_Vanessa_ at night

Kenelm Philip fnkwp at aurora.alaska.edu
Sun Jan 13 15:45:32 EST 2002


	Andy Warren asked: "Can Vanessas fly at night?"

The answer is "Yes". I think I'll let S. H. Scudder give the details (from
_The Butterflies of New England, 1889, page 377, in an excursus titled:
_Butterflies at Night and at Sea; Out of Season and Out of Place_):

"...but since the introduction of electric lights into our cities, ento-
mologists have made use of them for the capture of insects,...and among
them, according to Mr.
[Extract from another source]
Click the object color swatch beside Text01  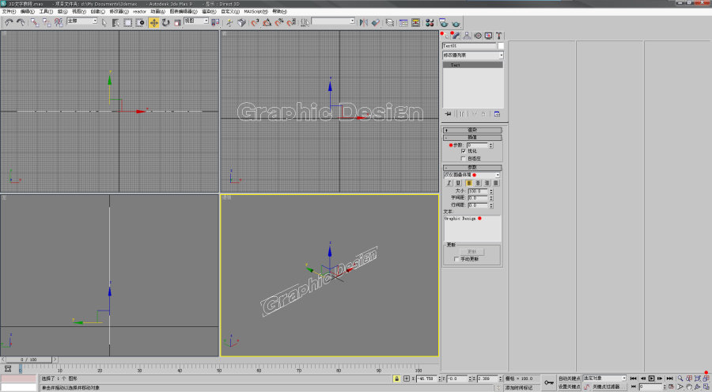pos(501,46)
Henry Edwards and others, several species of butter-
flies (Ent amer.,i:160). Most of them, like the preceding [Eugonia j-album],
were members of the highest family, Nymphalidae, viz., Anosia plexippus,
Vanessa atalanta, V. cardui, V. huntera, and Euvanessa antiopa; and besides
these, Cyaniris pseudargiolus, and Euphoeades troilus."

Scudder's own observation of Eugonia j-album (Compton Tortoiseshell) at
light was made around 1874, at a lighthouse on Nantucket. He thought that
was "...the first instance, so far as I can learn, in which butterflies
have been known to fly by night...".